LegalCrystal Citation
SubjectProperty
CourtMadhya Pradesh High Court
Decided On
Case NumberCivil Revn. No. 253 of 1976
Judge
Reported inAIR1980MP166
ActsCode of Civil Procedure (CPC) , 1908 - Order 21, Rules 99 to 103; General Clauses Act, 1897 - Sections 6; Code of Civil Procedure (CPC) (Amendment) Act, 1976 - Sections 97(2)
AppellantShesh Kumar Pradhan Sheshdeo
RespondentKeshbo S/O Narayan Aghariya and ors.
Appellant AdvocateS.C. Pandey, Adv.
Respondent AdvocateB.K. Pandey and ;P.P. Naolekar, Advs.
DispositionRevision dismissed
Cases ReferredKeshavlal v. Mohanlal
Excerpt:
.....the enlarged right cannot be availed of unless the change in law is clearly retrospective and in terms applies to orders previously made. the new rule 101 can at best apply to pending applications or applications filed after the commencement of the amending act......to regular suit. -- any party not being a judgment-debtor against whom an order is made under rule 98, rule 99 or rule 101 may institute a suit to establish the right which he claims to the present possession of the property but, subject to the result of such suit (if any), the order shall be conclusive.' the relevant new rules after the amendment of the code are rule 99 to 103 of order 21 and they are as under:'99. dispossession by decree-holder or purchaser. -- (1) where any person other than the judgment-debtor is dispossessed of immovable property by the holder of a decree for the possession of such property, or where such property has been sold in execution of a decree by the purchaser thereof, he may make an application to the court complaining of such dispossession.(2) where.....
Judgment:

G.P. Singh, J.

1.The facts giving rise to this revision are that the applicant obtained a money decree in Civil Suit No. 55-B of 1968 against the non-applicants Nos. 6 and 7 and, in execution of the said decree, purchased in the auction sale Survey Nos. 577 and 145. The non-applicants Nos. 1 to 5 made an application under Order 21, Rule 100, Civil P. C., that they were prior purchasers of the said lands for consideration and that they were entitled to be placed in possession.
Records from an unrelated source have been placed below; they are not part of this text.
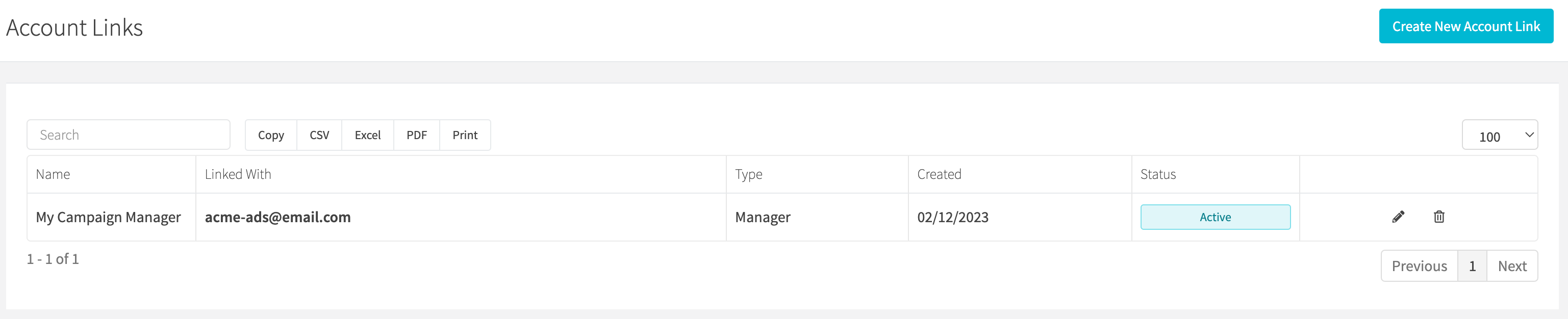Export the table as PDF
Screen dimensions: 1568x319
[x=416, y=135]
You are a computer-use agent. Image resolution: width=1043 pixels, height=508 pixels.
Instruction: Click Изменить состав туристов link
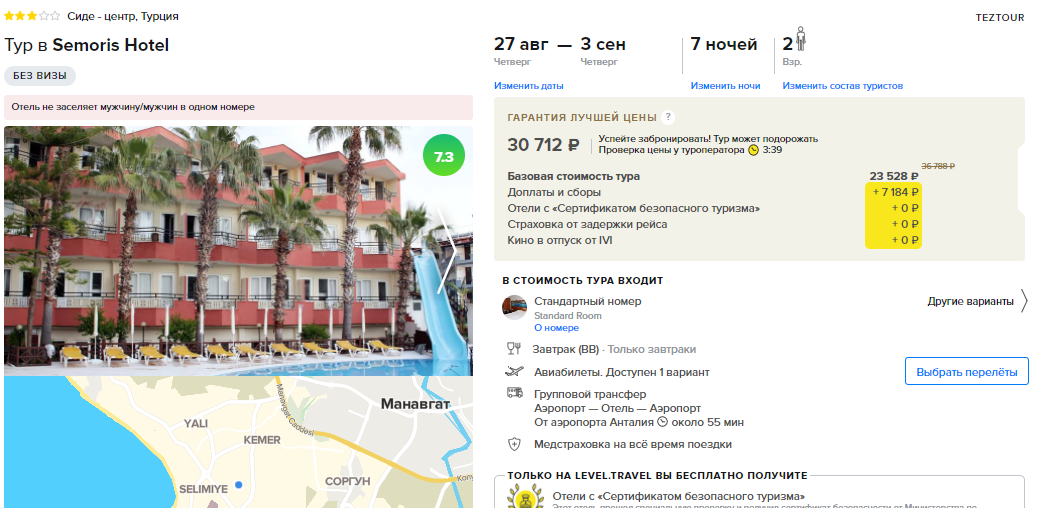[x=842, y=86]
The application was dismissed by the Executing Court on 25th Jan. 1977 before the commencement of the Civil P. C. (Amendment) Act, 1976 which came into force on 1st Feb. 1977. The non-applicants Nos. 1 to 5 then brought a suit under Order 21, Rule 103 of the Code as it stood before the amendment for establishing their right to possession. This suit was filed on 10th March 1977. The applicant raised an objection to the maintainability of the suit in the light of the amendments introduced in the Code by the amending Act 1976. The objection was tried as a preliminary issue and was decided against the applicant on 17th Nov. 1978 by the Civil Judge, Class II, Sarangarh. It is against this order that this revision was filed. The revision came up for hearing before a learned single Judge (J.S. Verma, J.) who, having regard to the general importance of the question involved, directed that the revision be referred to a larger Bench. This is how the revision has come up before us.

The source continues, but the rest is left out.